> _YOUR OBJECTIVE_
Can you summarize the text below in three sentences?

> _PROVIDED TEXT_
== == ==

In order to train our proposed model, we need to run a simulation for several fixed timesteps to accumulate experience and update recurrent neural networks. However, in our environment, if an agent dies during the fixed timesteps, then we cannot apply the back-propagation because the agent does not exist in the environment when we update the parameters of neural networks. To circumvent this, we duplicate the environment as a virtual environment and run the simulation for the fixed timesteps on the copied environment. In the virtual environment, agents are not removed from the environment even though agents die. Although those agents are not eliminated from the environment at that moment, they receive negative rewards. After the fixed timesteps, we update the parameters by back-propagation and discard the virtual environment. We continue this process during training. In our experiment, we need to initialize hidden states and cell states for LSTM when a virtual environment is initialized. In the original environment, hidden states and cell states are initialized only when new agents are generated, then the hidden states and cell states are updated and stored until those agents die. If the agents are eliminated from the environment, those states and ID are discarded from memory. During training, we use $\epsilon$ -greedy policy as behavior policy.

IV Experimental Results

In our experiments, we initialize an environment of size $600\times 600$ . Initial population of each type of agents is $1000$ for training. Square scope for predation is $5\times 5$ .

== == ==

> _PROVIDED DATA_
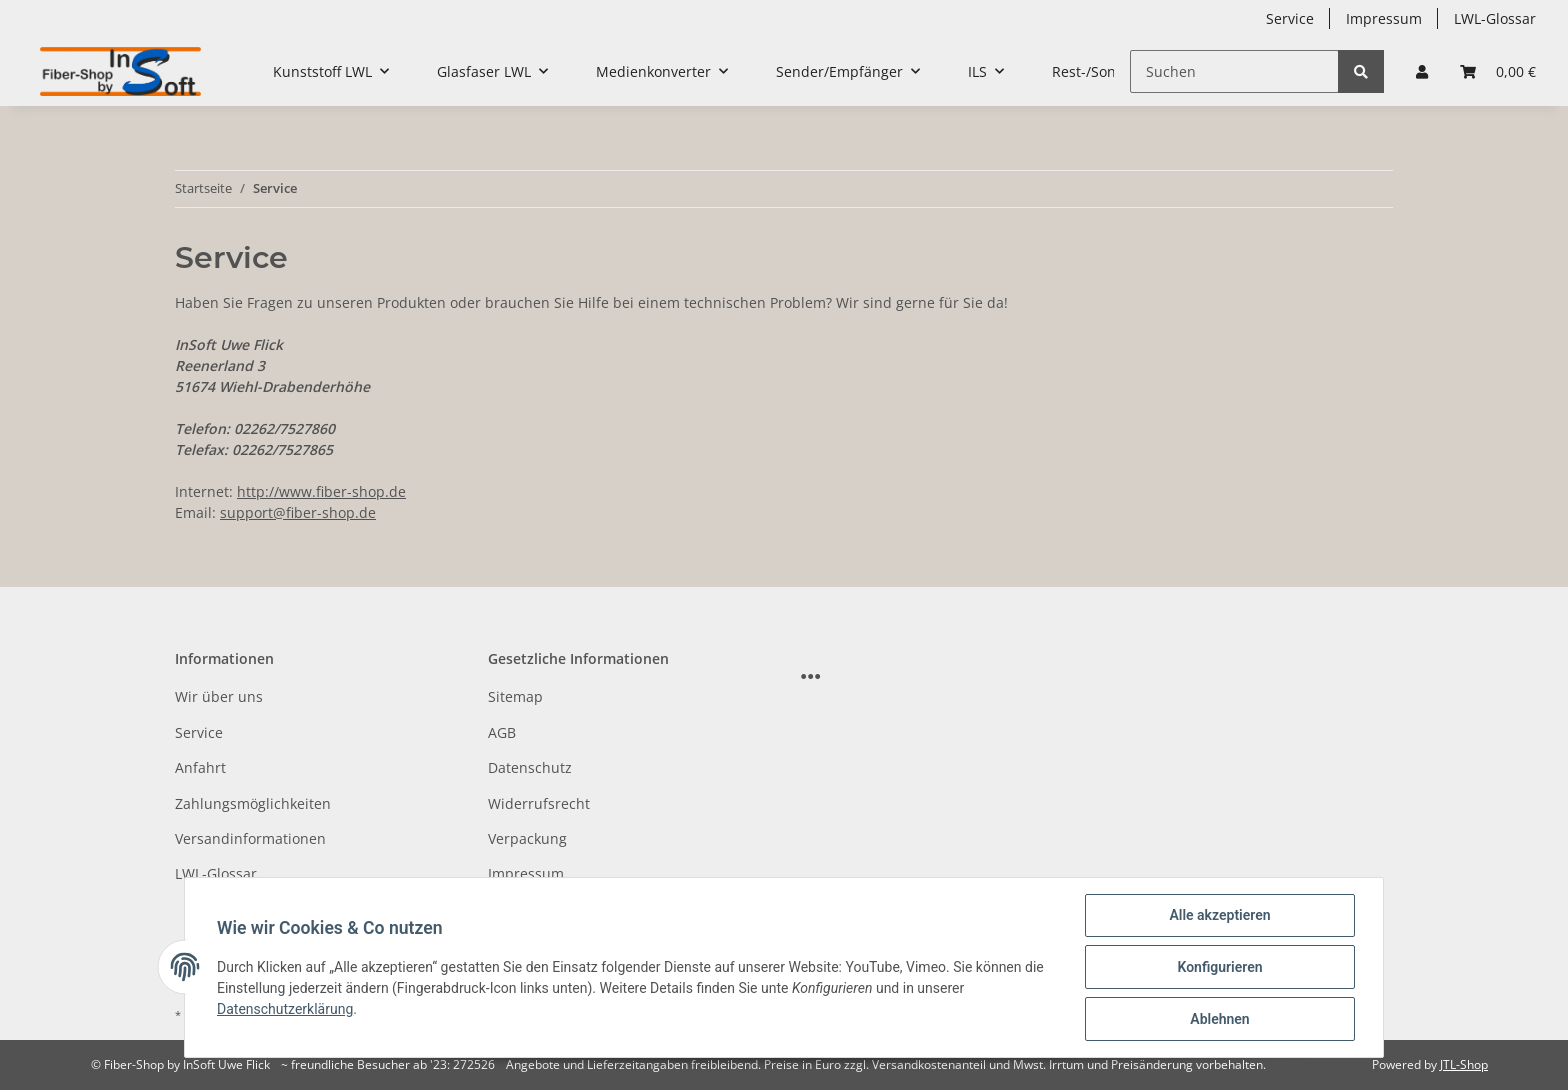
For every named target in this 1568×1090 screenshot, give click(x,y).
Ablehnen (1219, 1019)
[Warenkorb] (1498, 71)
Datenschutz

== == ==

> _FULL OUTPUT_
To train the proposed model, the simulation runs for a fixed number of timesteps on a duplicated virtual environment, because back-propagation cannot be applied to an agent that has died and no longer exists in the original environment. In the virtual copy, dead agents are not removed but receive negative rewards, and after the fixed timesteps the parameters are updated by back-propagation and the copy is discarded. Training uses an epsilon-greedy behavior policy, and the experiments use a 600×600 environment, an initial population of 1000 for each type of agent, and a 5×5 square scope for predation.